- Directed by: Lal
- Written by: Lal
- Produced by: P. N. Venugopal
- Starring: Mukesh; Siddique; Jagadish; Ashokan;
- Cinematography: Venu
- Edited by: V. Sajan
- Music by: Alex Paul
- Production companies: P. N. V Associates Lal Creations
- Distributed by: Lal Releases (India)
- Release date: 25 March 2010;
- Running time: 136 minutes
- Country: India
- Language: Malayalam
- Budget: ₹2.5 crore
- Box office: ₹8 crore

= In Ghost House Inn =

In Ghost House Inn is a 2010 Indian Malayalam-language horror comedy film written, directed, and co-produced by Lal. Starring Mukesh, Siddique, Jagadish and Ashokan, the film is a sequel to 2 Harihar Nagar (2009) and In Harihar Nagar (1990). In the film, Thomas Kutty buys a haunted bungalow with the intent of converting it to a resort and convinces his friends to stay with him. The trouble begins when they actually see the ghost of the mistress who was killed seventy years ago.

It was produced by P. N. Venugopal under the banner of PNV Associates. The film was a box office success.

== Plot ==
Seventy years ago, within the eerie confines of Dorothy Bungalow, a sinister act unfolded. Dorothy, consumed by vengeance, mercilessly murdered her husband, Fernandez, and his mistress, Grace. With cold precision, she placed their lifeless bodies into a blood-drenched trunk before eliminating her unsuspecting driver. Disposing of both the trunk and the driver's corpse into the depths of a well hidden within the lower right chamber of the house, she vanished, leaving the mansion shrouded in an air of malevolence.

In the present day, Thomas Kutty, having come into considerable wealth through his exploits in 2 Harihar Nagar, acquires the seemingly forsaken bungalow nestled in the misty hills of Ooty, envisioning its transformation into a lavish resort. However, the property bears a sinister reputation—whispers of a spectral presence, the tormented soul of the mistress slain decades prior, pervade the region. Dismissing such tales as mere superstition, Thomas Kutty orchestrates an elaborate ruse to deceive his closest confidants, Mahadevan, Govindan Kutty and Appukuttan, demonstrating that fear is but a product of human imagination. Unveiling his deception—where hired individuals played the role of ghosts—he convinces his skeptical friends to join him in the mansion, along with their wives, though Mahadevan, Govindan Kutty and Appukuttan refuses.
######
▶ Challenge
Please resume the In Ghost House Inn article right after its final sentence and carry the plot summary forward.

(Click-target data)
######
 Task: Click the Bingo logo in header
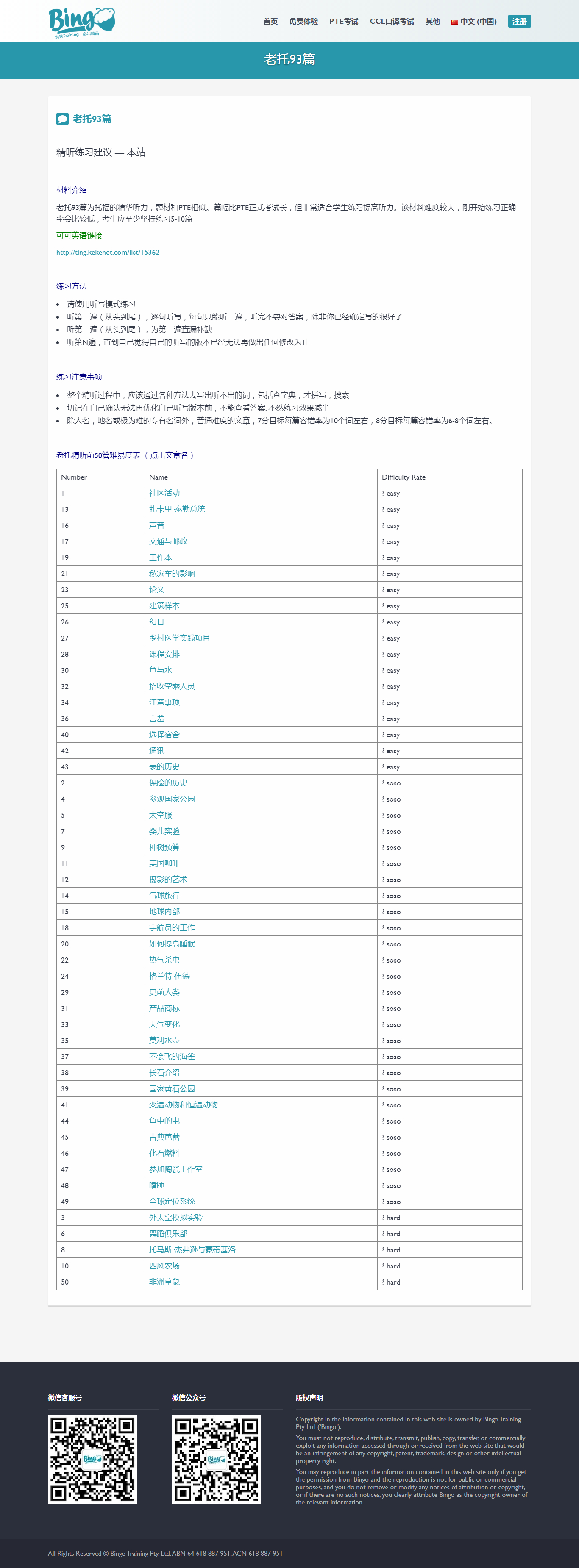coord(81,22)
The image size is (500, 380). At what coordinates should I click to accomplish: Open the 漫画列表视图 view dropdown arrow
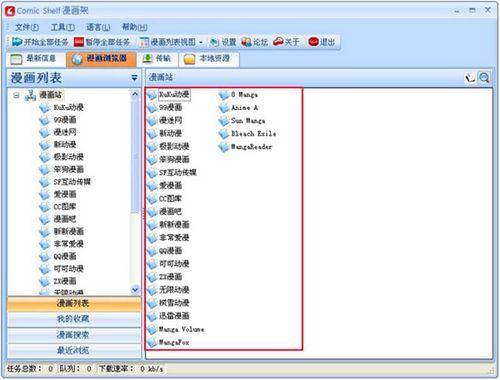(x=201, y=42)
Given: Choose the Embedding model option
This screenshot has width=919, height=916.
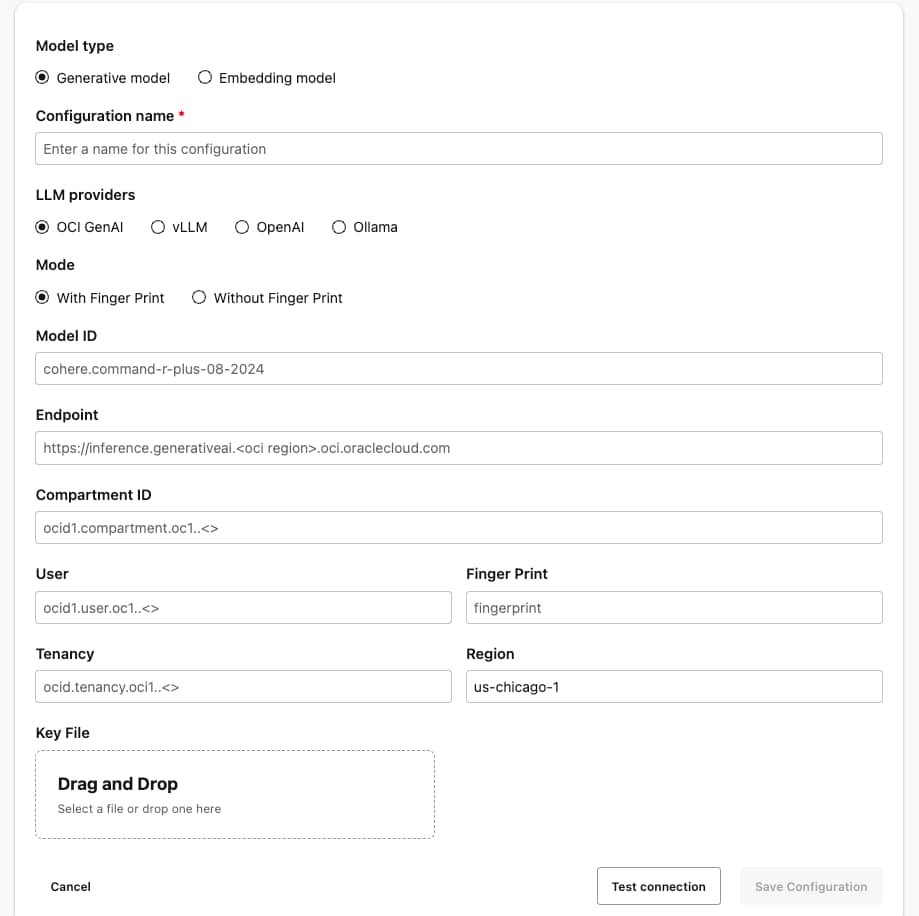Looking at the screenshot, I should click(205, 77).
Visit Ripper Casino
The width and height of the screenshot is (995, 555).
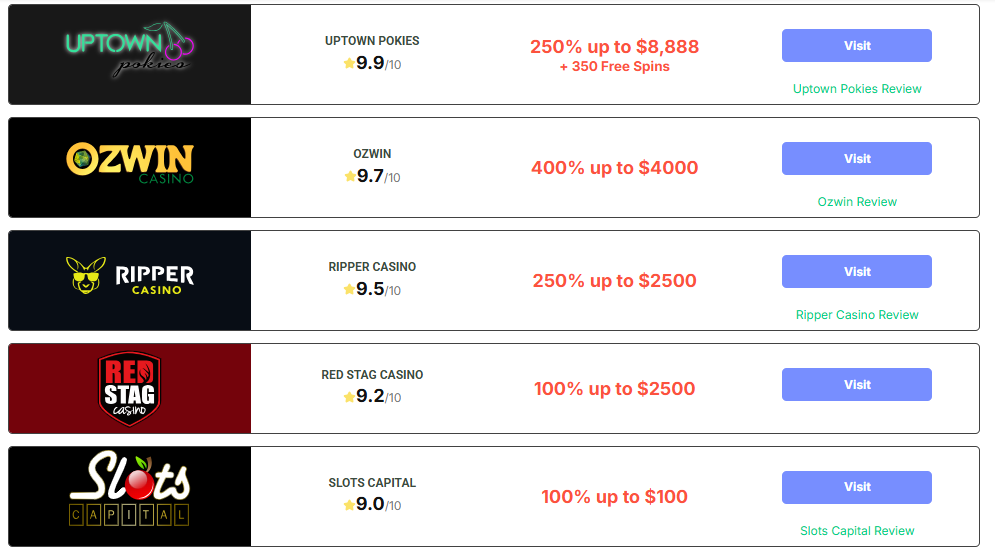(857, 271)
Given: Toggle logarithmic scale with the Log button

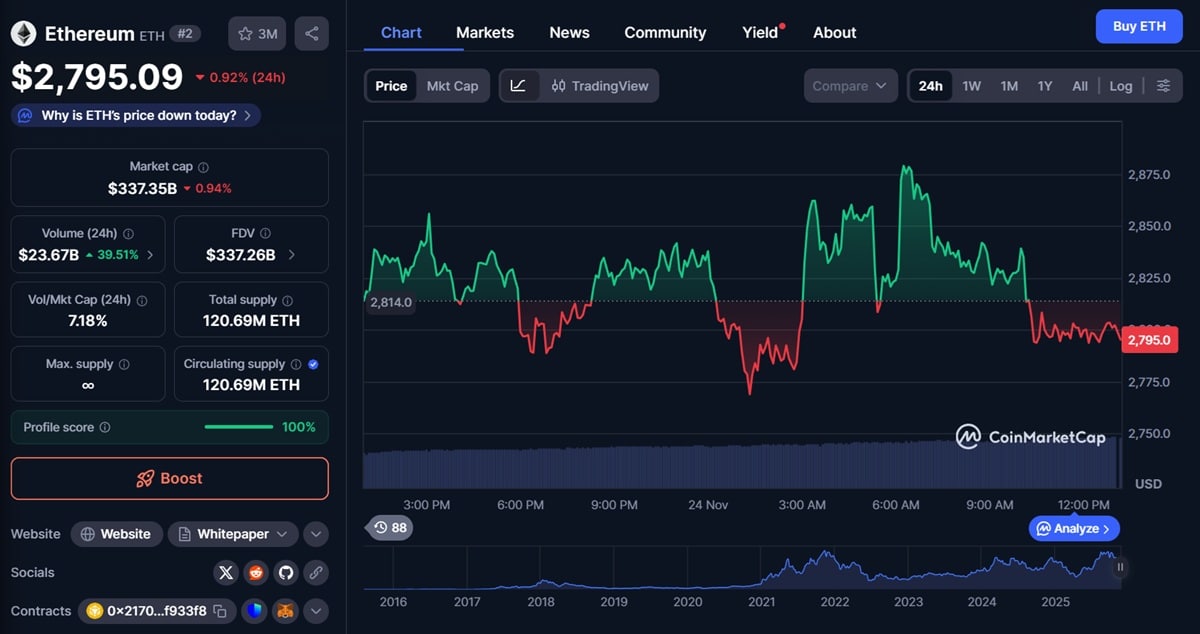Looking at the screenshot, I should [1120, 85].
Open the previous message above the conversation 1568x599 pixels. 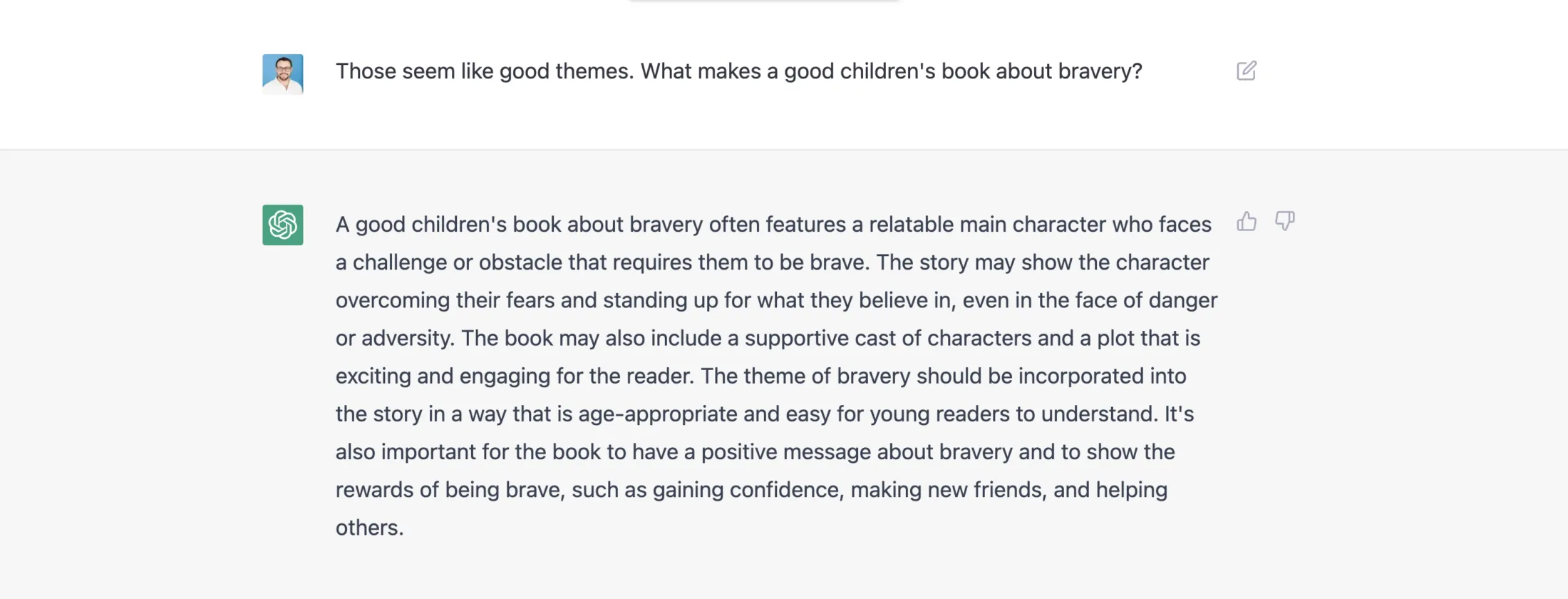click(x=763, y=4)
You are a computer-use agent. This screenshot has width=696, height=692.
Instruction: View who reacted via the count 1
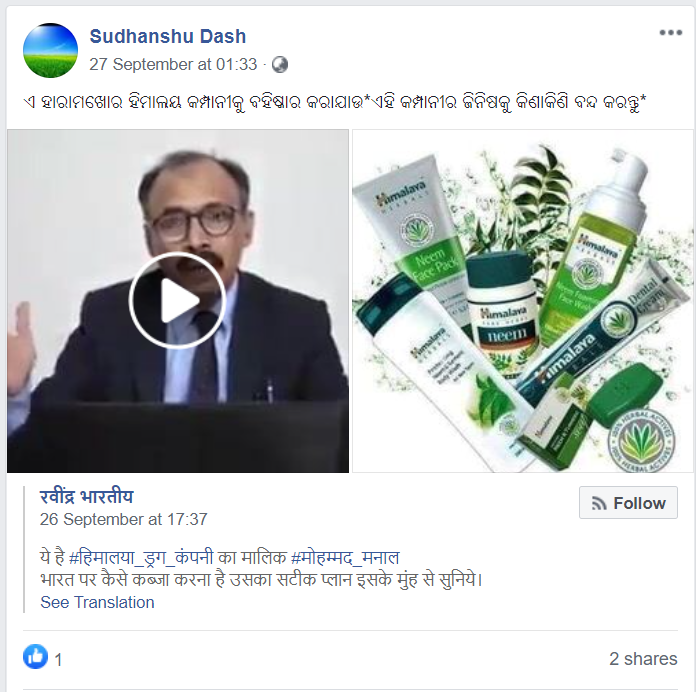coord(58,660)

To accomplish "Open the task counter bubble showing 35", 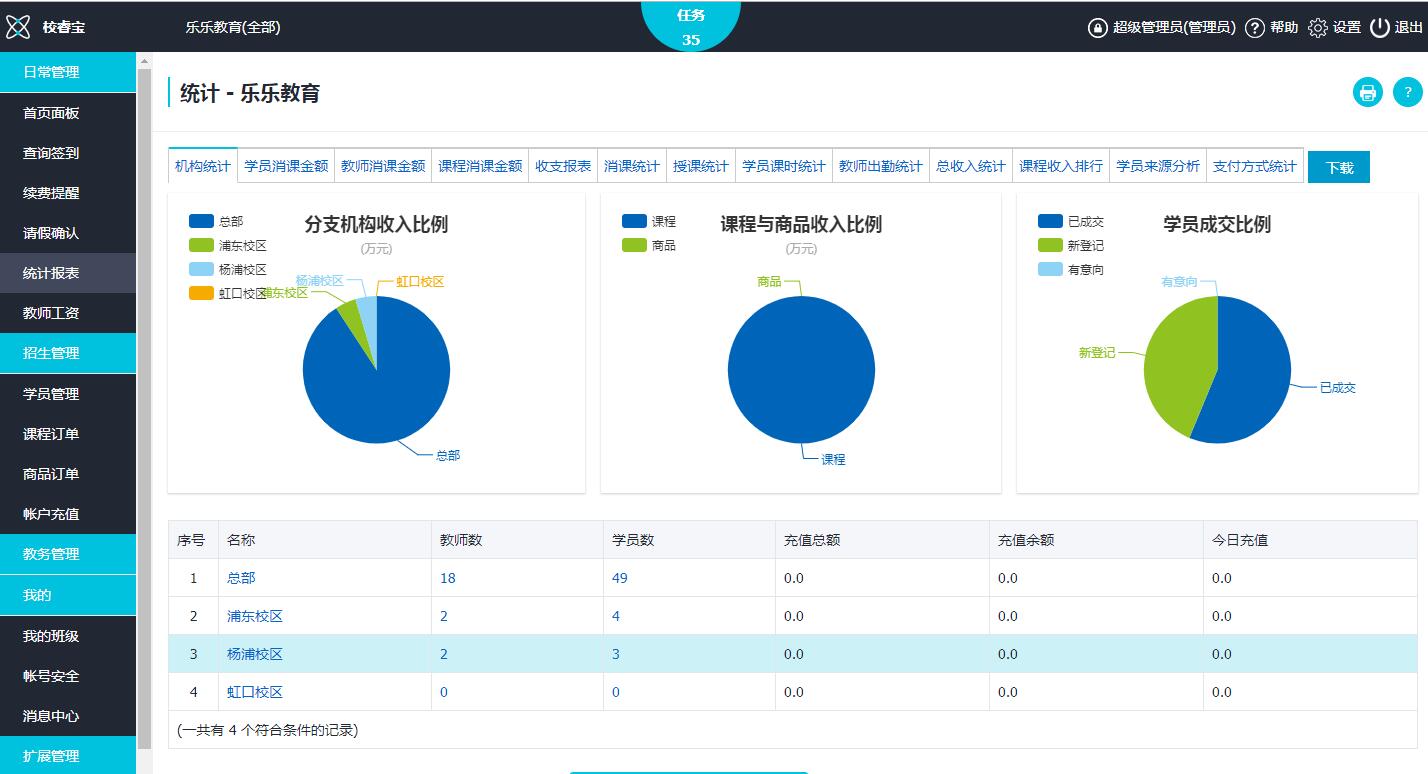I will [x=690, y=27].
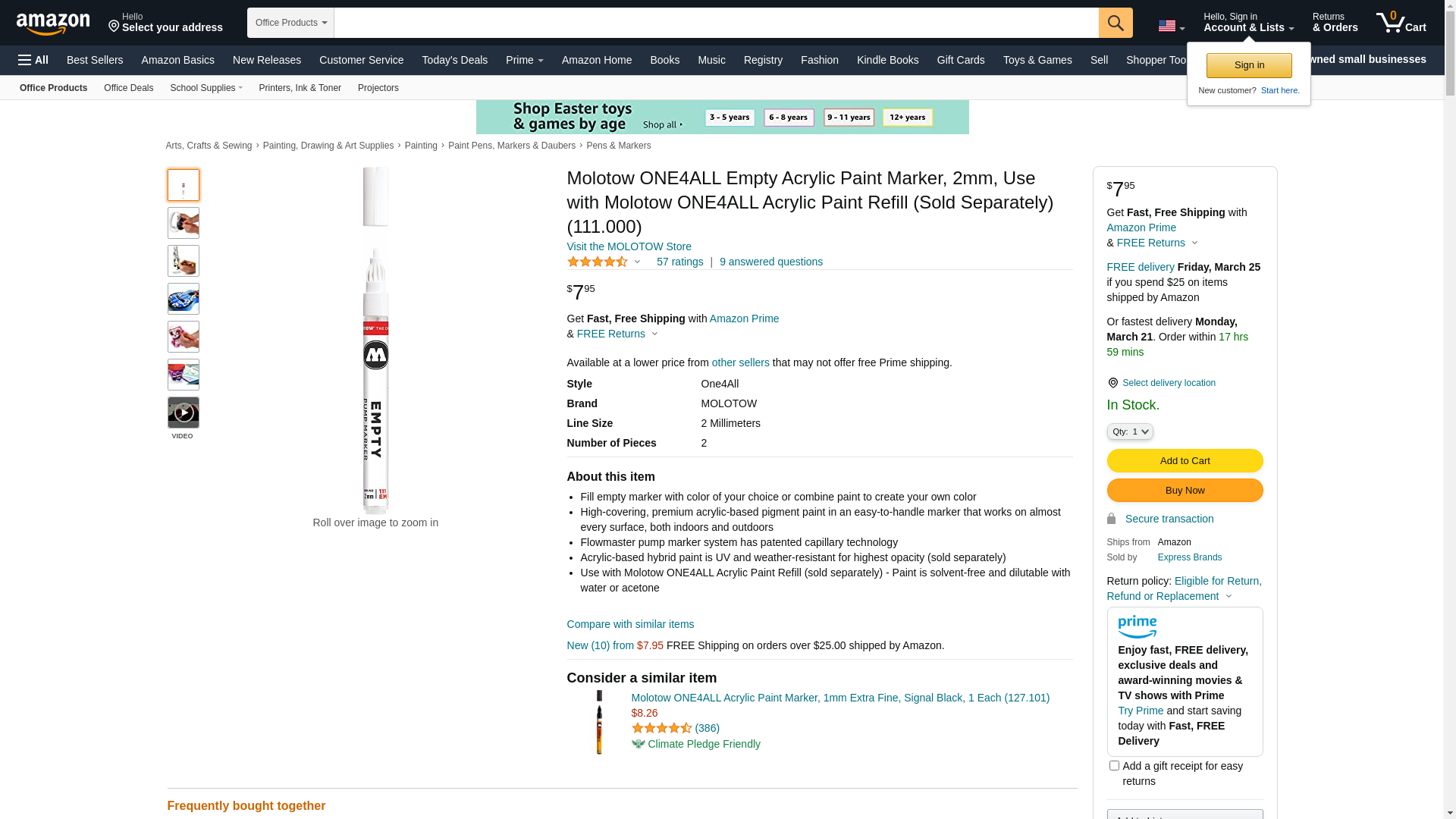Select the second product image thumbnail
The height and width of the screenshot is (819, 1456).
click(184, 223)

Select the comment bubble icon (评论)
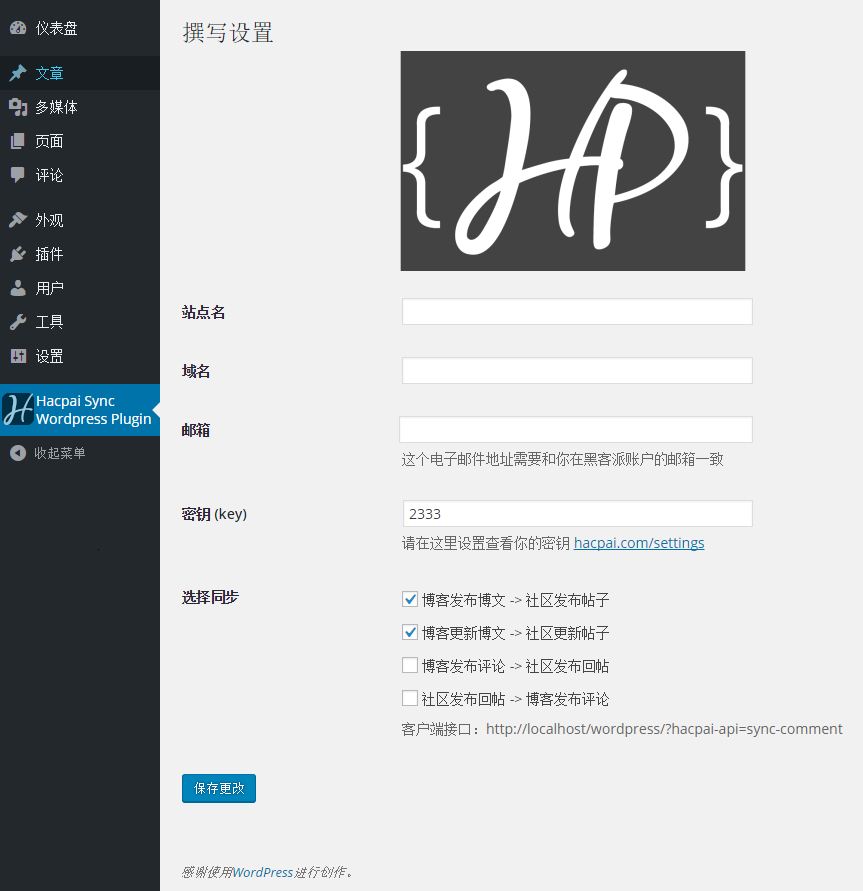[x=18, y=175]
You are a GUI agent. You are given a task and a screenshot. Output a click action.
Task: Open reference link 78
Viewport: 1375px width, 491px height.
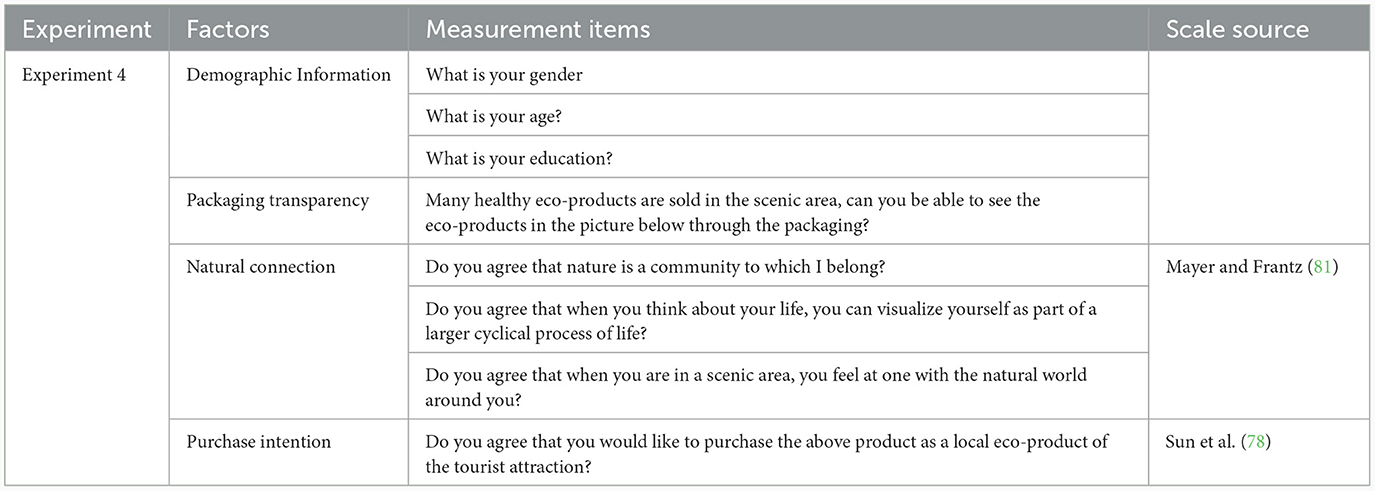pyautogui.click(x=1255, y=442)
######
▶ Answer to the task
En route to their destination, they encounter Father Dominic, a cryptic figure who ominously warns them of impending doom should they persist in their endeavor. Unmoved by his prophecy, they proceed, only to be met with an unsettling omen—the mansion's housekeepers abruptly abandon their posts, citing the undeniable presence of supernatural entities. At this juncture, Thomas Kutty confesses to a grave falsehood: contrary to his earlier claims, he had never resided in the bungalow alone before purchasing it. This revelation sends a shiver of unease through the group, as apprehension for their safety, as well as that of their spouses, takes hold.

A succession of unsettling occurrences compels them to seek the aid of Father Dominic, who agrees to intervene. However, their trust is tested when he discloses that he is unaffiliated with any church, instead pursuing a path devoted to paranormal research. As Mahadevan and Govindan Kutty prepare to leave, Dominic cryptically forewarns of a forthcoming calamity involving fire. His prophecy is chillingly realized when Thomas Kutty's wife, Jessy, is nearly consumed by flames—only to be rescued in the nick of time by Dr. Christopher, a supposed ally of Father Dominic.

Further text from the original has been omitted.